Explore the material
1. Answer these questions about the Portland Joan of Arc statue text:
(a) What material is the flag held by Joan of Arc made of?
(b) Whose design was chosen for the statue's granite base?
(c) On what date was Portland's statue dedicated?
2. Please transcribe the Portland Joan of Arc statue text from "Portland's statue is" up to and including "Blaesing Granite works.".

Joan of Arc is an outdoor equestrian statue installed in Coe Circle, at the intersection of Northeast Cesar E. Chavez Blvd. (formerly 39th) and Glisan, in Portland's Laurelhurst neighborhood. The sculpture is one of several copies of Emmanuel Frémiet's 1874 gilded bronze statue, Jeanne d'Arc, which is installed at the Place des Pyramides in Paris.

Portland's statue is also made of bronze and measures approximately 12 ft x 5.5 ft x 9 ft. The flag held by Joan of Arc is made of copper. The statue rests on a granite base that measures approximately 8 ft x 3 ft x 9 ft. The tax conservation commission did not allow for the cost of the granite base that the statue sits upon to be paid for by the city of Portland so, both Dr. Coe's Wife and mother paid for the $4000 granite base. To choose the design for the base the city art commission and the Portland chapter of architects held a contest. Margaret Goodin Fritsch, the first woman to graduate from the School of Architecture at University of Oregon, won first place and her design was chosen. The granite base itself was made by Blaesing Granite works.

==History==
The statue was added to Coe Circle in 1925. It was one of four statues given by Henry Waldo Coe to the City of Portland. It was made from the original molds of Frémiet's statue, which Coe saw on a visit to France. Portland's statue arrived from France in 1924 and was dedicated on Memorial Day, May 30, 1925, honoring the Doughboys of World War I. Dr. Coe chose to gift a statue of Joan of Arc because she was the patron saint of the Doughboys while they fought in Europe during World War I. It is reported that the Doughboys would sing Joan of Arc, They Are Calling You as they marched into battle. Dr. Coe is quoted as saying the singing of this song, "...had much to do in reviving the drooping spirits of the French and bringing victory out of defeat" and at the unveiling ceremony of the statue the Royal Rosarian quartet sang that song.

(Dataset items)
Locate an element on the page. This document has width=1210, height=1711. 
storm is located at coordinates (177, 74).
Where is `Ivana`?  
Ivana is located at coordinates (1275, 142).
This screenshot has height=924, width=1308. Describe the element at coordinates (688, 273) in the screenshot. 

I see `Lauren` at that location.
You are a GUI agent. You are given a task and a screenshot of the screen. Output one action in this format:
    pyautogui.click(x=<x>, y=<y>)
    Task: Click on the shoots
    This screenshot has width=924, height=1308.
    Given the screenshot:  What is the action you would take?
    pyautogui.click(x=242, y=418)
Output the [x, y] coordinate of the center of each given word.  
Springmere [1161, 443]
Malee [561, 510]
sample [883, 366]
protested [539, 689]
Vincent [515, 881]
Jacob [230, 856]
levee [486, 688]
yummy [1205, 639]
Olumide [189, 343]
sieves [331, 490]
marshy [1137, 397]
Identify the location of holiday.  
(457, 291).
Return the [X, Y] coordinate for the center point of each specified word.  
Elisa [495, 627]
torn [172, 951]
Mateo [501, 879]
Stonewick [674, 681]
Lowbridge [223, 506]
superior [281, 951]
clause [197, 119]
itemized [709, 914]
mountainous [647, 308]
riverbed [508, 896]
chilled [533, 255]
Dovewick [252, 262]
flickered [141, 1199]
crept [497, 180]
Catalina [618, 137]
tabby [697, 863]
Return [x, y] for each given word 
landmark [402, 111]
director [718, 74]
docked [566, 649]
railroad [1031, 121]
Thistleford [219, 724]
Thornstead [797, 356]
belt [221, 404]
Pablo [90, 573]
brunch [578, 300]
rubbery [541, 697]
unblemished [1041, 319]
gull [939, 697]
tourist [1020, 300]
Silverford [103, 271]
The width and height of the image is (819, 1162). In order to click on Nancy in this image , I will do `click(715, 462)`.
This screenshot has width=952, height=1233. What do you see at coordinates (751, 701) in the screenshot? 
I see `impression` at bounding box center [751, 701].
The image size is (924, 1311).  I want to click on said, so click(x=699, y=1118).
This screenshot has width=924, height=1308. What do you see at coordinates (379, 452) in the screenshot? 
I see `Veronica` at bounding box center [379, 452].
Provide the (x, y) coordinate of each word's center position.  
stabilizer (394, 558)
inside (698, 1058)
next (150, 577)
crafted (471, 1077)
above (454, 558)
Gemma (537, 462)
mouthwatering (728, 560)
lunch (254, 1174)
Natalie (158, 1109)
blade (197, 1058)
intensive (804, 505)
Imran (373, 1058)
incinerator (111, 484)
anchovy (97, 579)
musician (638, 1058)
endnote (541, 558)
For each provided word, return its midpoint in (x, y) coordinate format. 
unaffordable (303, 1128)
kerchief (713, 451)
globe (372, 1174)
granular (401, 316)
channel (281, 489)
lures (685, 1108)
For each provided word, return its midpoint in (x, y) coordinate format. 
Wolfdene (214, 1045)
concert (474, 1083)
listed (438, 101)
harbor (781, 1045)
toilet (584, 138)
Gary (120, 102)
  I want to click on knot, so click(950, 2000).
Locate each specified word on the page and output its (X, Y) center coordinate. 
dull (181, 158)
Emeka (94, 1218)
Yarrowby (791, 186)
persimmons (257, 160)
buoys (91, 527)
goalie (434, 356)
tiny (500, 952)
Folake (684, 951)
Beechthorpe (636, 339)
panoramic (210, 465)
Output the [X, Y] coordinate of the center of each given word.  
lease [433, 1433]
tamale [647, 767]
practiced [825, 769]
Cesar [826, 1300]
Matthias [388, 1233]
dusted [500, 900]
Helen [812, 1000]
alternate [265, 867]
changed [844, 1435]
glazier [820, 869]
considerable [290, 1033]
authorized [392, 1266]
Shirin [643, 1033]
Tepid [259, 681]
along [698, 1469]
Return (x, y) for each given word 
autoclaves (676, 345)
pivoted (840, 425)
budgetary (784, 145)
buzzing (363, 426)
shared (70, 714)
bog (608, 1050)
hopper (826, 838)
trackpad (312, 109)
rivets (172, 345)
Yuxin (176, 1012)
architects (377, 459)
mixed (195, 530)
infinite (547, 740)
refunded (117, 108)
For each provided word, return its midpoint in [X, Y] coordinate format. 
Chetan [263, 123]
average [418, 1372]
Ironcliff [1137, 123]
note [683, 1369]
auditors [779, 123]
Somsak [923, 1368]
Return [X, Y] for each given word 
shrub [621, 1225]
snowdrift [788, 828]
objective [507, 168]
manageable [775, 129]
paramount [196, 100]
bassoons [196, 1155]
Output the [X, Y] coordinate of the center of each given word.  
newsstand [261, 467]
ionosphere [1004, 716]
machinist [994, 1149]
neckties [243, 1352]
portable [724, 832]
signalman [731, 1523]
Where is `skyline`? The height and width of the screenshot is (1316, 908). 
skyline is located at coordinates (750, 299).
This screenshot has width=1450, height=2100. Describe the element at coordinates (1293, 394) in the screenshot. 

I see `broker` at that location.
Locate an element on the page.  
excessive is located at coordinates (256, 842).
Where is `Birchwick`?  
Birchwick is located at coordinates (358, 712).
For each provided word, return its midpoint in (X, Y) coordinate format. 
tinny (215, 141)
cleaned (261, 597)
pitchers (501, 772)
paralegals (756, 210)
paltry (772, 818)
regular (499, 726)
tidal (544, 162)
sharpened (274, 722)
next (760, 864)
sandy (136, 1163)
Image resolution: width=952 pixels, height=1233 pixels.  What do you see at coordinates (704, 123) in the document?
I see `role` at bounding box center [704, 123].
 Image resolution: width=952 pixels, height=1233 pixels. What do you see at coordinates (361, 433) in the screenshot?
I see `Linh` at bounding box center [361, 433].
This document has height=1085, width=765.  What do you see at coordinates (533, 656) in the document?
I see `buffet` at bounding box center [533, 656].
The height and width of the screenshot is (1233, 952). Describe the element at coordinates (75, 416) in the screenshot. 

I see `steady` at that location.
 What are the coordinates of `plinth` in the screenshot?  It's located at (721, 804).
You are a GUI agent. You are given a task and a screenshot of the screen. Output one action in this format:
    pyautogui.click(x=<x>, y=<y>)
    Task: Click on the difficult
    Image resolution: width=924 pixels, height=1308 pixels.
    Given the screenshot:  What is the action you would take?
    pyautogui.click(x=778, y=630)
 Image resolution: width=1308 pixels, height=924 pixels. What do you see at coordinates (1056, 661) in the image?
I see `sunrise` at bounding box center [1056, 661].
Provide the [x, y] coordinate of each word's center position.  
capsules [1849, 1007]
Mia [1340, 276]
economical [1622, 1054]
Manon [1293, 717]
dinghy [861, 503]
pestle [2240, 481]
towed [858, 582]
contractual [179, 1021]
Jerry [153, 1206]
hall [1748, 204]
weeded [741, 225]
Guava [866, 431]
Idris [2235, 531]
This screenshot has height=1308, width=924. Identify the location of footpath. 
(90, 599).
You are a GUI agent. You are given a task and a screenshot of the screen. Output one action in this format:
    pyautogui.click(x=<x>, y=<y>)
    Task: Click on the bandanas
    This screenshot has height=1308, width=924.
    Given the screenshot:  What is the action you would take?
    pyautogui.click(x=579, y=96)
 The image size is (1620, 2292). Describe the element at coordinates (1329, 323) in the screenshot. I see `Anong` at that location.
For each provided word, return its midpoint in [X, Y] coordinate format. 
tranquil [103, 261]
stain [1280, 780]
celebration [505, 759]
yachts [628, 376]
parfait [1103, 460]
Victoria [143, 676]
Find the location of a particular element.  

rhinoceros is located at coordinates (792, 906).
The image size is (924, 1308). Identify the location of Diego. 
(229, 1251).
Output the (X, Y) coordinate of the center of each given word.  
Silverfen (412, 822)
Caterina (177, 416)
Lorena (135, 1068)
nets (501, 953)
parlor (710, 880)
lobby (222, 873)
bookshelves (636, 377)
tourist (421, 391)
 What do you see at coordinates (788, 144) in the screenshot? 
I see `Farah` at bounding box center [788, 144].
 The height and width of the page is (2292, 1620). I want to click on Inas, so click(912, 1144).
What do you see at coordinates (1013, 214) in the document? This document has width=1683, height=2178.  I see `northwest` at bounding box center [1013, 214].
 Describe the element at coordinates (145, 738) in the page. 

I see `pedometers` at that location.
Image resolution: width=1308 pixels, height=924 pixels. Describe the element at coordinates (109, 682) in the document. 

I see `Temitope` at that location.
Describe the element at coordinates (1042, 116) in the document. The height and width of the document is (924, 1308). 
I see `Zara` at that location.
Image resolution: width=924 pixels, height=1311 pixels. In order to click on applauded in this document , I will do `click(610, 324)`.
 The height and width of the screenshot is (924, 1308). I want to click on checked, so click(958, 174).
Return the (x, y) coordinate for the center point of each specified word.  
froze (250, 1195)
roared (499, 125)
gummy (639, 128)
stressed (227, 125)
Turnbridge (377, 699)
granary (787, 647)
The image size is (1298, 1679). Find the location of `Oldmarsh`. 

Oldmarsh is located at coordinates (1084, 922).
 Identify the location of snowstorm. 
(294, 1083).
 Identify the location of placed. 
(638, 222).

Task-by-task solutions
1.
(a) Copper.
(b) Margaret Goodin Fritsch's.
(c) Memorial Day, May 30, 1925.

2.
Portland's statue is also made of bronze and measures approximately 12 ft x 5.5 ft x 9 ft. The flag held by Joan of Arc is made of copper. The statue rests on a granite base that measures approximately 8 ft x 3 ft x 9 ft. The tax conservation commission did not allow for the cost of the granite base that the statue sits upon to be paid for by the city of Portland so, both Dr. Coe's Wife and mother paid for the $4000 granite base. To choose the design for the base the city art commission and the Portland chapter of architects held a contest. Margaret Goodin Fritsch, the first woman to graduate from the School of Architecture at University of Oregon, won first place and her design was chosen. The granite base itself was made by Blaesing Granite works.